* WHAT IS ASKED *
Determine how many lines of the records below contain the string "screenshot", matching case exactly. Give only the number.

* ENTRIES PROVIDED *
•••
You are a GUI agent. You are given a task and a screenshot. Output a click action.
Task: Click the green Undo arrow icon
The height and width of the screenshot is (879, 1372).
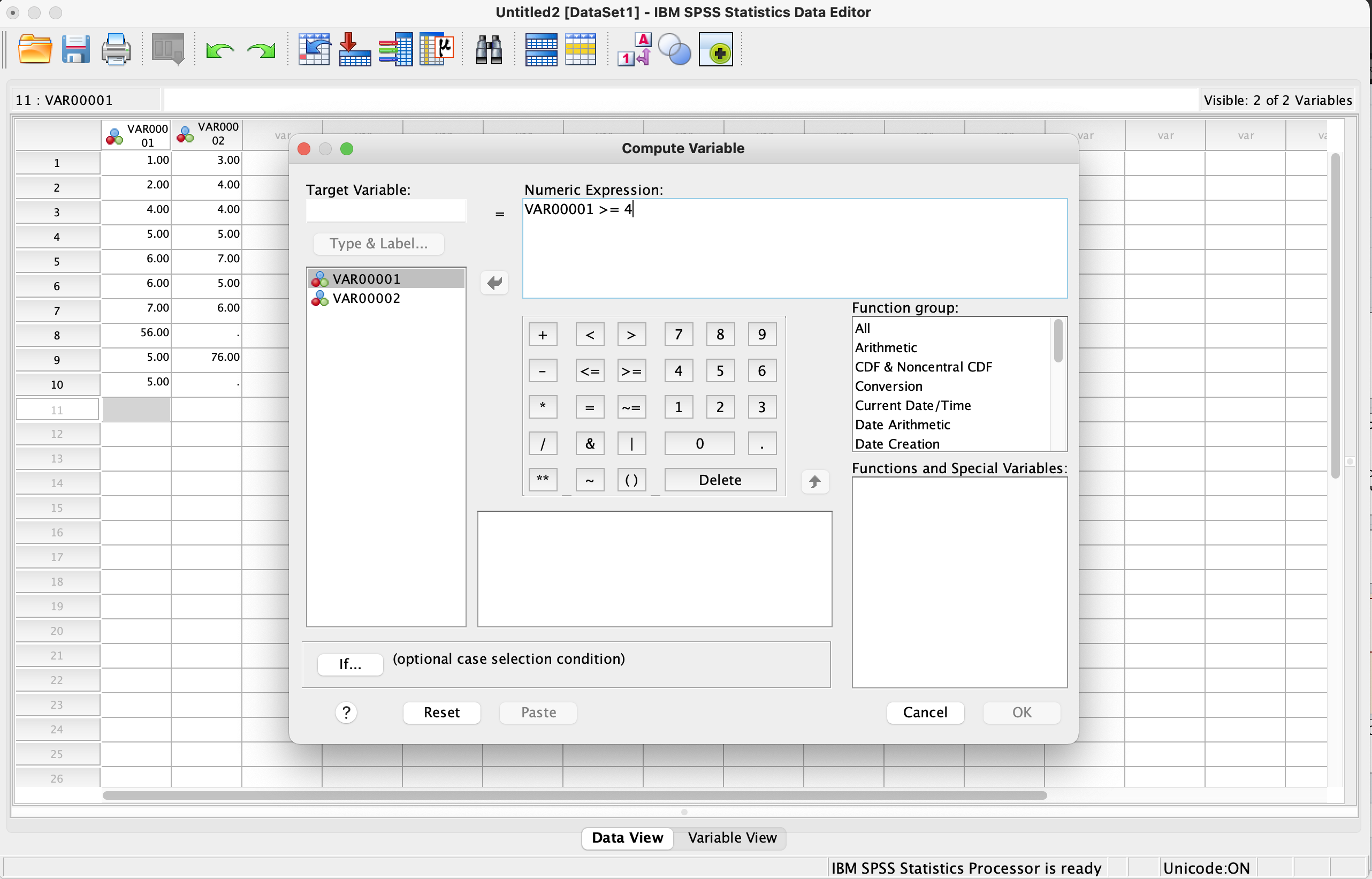click(219, 51)
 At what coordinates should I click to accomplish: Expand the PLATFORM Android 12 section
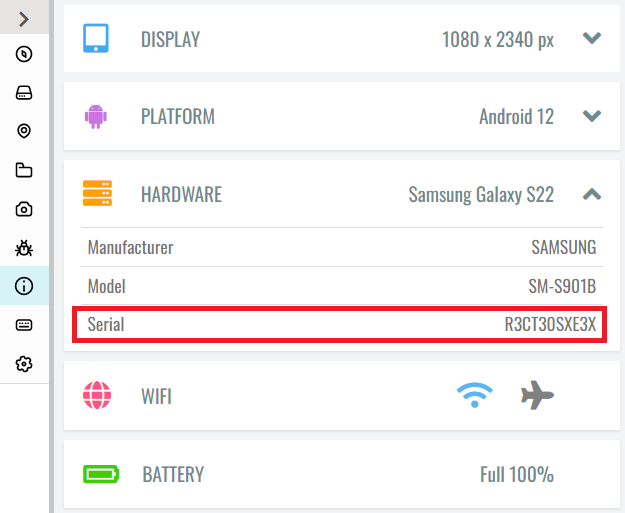342,116
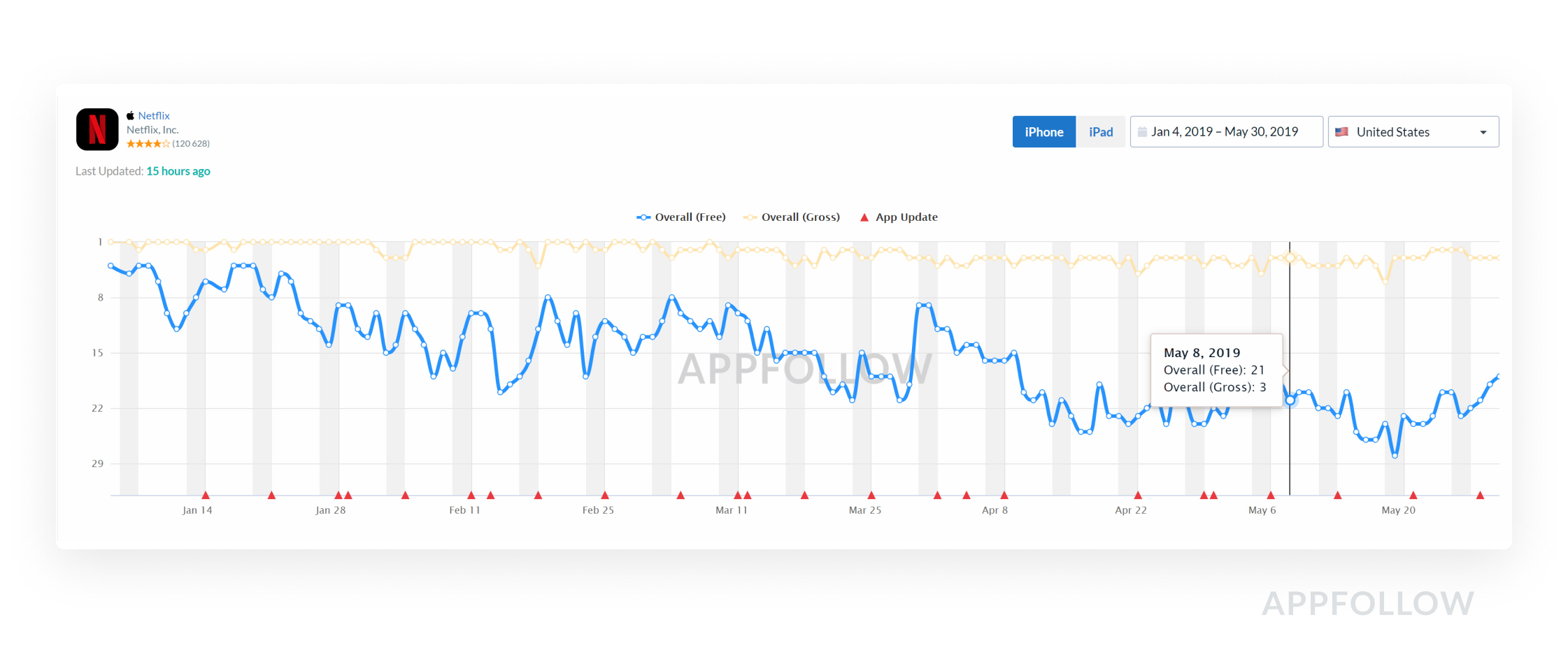Click the first App Update triangle at Jan 14

tap(205, 495)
•••
* OUTPUT OF THE EXERCISE *
2